EXERCISE INPUTS:
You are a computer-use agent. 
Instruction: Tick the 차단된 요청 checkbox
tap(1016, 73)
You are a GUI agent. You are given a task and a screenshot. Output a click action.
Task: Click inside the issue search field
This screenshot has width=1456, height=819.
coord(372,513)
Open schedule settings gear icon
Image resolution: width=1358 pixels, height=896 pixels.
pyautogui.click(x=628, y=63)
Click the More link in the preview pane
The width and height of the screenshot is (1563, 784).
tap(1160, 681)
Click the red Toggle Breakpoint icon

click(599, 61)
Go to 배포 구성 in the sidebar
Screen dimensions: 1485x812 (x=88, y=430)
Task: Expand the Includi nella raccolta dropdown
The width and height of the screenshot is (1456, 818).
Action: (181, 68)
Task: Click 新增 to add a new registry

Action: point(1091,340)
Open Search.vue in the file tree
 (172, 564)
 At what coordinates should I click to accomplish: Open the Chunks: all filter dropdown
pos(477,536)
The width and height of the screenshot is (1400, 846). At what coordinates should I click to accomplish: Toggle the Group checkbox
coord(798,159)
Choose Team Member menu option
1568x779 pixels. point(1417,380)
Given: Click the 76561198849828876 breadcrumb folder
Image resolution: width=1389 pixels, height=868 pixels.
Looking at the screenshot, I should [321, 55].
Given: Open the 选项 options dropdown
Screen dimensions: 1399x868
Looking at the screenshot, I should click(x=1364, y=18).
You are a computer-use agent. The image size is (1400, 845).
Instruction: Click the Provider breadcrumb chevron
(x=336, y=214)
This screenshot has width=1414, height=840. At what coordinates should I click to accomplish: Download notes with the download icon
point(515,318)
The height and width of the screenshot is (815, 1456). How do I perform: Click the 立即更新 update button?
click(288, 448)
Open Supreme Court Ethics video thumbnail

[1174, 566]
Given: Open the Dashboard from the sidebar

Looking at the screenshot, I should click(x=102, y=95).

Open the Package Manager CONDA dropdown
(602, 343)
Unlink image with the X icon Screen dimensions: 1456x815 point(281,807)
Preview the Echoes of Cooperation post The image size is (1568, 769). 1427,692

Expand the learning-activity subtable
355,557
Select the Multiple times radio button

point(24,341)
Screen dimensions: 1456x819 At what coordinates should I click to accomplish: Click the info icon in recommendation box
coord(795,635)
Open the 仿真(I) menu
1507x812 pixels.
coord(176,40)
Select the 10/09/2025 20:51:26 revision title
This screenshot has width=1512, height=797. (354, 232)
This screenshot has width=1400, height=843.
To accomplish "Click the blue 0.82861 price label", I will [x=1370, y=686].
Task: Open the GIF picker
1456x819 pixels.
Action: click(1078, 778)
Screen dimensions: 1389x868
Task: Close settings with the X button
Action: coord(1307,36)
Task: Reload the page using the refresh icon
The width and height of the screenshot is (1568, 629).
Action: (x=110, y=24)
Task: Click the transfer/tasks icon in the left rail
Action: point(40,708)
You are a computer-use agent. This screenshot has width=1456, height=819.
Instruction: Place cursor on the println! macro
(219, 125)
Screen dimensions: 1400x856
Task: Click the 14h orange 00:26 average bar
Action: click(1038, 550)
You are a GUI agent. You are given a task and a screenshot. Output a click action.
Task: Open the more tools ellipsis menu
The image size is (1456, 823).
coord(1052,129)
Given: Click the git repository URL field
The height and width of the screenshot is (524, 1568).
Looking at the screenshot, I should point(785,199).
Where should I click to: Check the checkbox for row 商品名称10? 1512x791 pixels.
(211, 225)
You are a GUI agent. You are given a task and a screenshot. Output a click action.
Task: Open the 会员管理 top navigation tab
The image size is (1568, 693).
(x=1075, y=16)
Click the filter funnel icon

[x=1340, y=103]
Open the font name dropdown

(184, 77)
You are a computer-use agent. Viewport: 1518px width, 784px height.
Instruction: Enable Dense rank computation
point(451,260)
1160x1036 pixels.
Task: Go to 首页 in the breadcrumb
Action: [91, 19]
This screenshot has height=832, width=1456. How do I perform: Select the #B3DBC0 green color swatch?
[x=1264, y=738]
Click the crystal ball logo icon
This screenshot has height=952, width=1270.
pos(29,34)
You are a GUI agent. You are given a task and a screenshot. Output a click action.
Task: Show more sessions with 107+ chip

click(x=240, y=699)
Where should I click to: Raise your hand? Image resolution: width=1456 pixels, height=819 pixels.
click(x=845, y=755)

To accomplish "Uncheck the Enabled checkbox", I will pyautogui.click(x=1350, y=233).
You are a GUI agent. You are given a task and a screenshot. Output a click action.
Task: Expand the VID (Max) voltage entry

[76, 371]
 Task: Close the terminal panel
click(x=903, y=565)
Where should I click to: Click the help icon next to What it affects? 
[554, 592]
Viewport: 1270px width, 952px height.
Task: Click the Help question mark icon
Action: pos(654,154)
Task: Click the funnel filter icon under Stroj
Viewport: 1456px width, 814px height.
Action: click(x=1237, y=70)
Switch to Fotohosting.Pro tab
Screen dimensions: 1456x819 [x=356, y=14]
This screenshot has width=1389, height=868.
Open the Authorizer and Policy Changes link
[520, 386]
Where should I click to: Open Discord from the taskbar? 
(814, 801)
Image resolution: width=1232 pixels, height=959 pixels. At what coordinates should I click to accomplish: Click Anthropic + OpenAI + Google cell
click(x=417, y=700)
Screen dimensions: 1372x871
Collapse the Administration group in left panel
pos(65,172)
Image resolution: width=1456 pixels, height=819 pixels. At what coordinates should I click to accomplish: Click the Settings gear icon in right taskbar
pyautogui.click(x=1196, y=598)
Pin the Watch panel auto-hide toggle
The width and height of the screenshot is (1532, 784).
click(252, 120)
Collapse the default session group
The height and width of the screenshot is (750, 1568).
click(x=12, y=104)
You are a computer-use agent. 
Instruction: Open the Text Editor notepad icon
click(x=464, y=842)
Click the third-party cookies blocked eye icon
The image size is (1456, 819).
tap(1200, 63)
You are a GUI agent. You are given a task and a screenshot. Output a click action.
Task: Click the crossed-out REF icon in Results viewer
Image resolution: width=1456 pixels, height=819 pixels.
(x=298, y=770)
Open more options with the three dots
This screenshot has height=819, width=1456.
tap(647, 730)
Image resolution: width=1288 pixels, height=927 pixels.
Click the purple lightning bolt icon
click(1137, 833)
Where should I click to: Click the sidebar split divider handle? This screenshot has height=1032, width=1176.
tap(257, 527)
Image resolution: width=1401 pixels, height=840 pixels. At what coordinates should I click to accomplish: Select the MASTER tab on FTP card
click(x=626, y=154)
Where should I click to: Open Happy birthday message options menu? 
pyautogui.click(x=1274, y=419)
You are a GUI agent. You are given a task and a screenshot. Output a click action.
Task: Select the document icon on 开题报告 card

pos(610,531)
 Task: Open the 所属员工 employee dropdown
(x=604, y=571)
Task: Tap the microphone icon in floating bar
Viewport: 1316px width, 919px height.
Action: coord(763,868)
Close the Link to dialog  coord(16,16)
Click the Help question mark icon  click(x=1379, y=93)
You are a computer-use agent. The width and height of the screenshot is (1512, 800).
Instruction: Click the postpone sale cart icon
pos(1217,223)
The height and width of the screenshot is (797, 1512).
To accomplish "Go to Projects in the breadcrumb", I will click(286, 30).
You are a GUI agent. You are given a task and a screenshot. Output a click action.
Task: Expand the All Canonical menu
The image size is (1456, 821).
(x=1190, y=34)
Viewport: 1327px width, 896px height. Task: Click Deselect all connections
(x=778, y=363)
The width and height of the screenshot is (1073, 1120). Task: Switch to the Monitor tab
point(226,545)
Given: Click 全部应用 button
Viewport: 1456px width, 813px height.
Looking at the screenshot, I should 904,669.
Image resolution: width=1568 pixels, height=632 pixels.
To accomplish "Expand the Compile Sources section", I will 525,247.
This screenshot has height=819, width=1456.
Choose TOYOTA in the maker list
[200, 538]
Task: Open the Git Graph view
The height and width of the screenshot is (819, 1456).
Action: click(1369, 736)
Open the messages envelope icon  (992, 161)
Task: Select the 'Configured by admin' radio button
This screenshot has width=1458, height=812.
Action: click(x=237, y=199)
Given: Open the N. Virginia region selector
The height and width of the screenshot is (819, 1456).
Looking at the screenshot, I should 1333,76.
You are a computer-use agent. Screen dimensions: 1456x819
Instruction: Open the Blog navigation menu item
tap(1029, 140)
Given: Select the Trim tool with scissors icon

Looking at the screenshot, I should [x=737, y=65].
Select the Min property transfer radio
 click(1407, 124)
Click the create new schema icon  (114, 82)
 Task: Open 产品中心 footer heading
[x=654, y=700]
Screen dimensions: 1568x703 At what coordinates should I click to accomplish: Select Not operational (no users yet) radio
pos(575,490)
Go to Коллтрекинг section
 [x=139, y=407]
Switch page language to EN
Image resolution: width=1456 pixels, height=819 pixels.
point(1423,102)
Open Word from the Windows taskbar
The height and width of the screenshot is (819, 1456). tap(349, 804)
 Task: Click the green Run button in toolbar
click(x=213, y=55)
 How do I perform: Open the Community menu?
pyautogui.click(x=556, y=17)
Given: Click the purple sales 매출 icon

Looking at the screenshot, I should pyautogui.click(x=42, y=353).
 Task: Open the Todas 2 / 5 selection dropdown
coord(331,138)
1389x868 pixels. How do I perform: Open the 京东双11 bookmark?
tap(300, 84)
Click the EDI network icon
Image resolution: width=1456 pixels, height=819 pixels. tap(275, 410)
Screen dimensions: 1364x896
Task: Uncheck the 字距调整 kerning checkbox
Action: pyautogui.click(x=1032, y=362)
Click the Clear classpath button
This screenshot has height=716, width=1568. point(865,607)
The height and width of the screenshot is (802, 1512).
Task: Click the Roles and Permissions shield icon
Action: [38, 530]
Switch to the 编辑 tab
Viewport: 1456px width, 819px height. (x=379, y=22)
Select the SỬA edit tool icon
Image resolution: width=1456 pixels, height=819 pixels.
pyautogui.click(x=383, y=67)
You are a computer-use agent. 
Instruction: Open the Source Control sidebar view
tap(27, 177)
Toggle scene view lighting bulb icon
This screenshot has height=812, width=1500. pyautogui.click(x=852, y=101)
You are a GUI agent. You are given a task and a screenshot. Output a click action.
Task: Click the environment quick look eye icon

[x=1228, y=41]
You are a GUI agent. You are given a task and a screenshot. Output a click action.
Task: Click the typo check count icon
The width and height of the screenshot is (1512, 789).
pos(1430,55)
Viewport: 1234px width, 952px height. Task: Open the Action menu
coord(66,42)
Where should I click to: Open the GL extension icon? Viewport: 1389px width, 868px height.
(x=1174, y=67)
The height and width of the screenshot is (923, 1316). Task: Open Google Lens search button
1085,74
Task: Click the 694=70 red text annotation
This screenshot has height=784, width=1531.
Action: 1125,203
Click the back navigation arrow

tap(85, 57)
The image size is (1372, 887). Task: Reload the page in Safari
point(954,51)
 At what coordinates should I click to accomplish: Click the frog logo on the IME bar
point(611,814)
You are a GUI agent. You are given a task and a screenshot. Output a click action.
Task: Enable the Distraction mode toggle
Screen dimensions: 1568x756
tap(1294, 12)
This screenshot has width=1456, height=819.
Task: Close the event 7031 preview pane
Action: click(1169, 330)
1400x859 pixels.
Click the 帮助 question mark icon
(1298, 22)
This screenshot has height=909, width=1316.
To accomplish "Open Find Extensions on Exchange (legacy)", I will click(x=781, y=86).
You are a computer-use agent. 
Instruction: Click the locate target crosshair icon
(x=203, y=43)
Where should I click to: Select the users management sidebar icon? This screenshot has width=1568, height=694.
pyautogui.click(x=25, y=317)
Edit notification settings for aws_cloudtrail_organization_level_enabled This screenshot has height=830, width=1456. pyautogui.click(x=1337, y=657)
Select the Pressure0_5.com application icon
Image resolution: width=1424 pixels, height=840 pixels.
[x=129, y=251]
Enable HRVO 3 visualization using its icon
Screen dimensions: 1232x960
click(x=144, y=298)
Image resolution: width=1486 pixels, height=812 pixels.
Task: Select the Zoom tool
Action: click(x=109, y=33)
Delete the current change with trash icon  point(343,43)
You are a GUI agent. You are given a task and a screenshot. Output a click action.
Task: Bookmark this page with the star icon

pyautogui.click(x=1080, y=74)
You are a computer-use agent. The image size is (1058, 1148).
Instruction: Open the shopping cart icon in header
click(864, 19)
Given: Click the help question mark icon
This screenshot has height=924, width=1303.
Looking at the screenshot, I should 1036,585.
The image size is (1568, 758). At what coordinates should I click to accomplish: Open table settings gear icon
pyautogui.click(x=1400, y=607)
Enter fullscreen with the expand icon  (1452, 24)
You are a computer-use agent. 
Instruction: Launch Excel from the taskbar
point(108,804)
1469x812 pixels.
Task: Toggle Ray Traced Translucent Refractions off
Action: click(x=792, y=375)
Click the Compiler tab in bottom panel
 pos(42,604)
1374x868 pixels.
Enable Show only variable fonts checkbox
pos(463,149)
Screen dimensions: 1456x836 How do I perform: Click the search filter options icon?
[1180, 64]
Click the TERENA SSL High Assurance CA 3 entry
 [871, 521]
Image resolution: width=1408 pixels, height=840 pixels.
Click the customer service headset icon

WHAT THE TASK REQUIRES: Work through the data and report how many of its lines hold the word "will", giving only the figure.

WRITTEN ANSWER: 5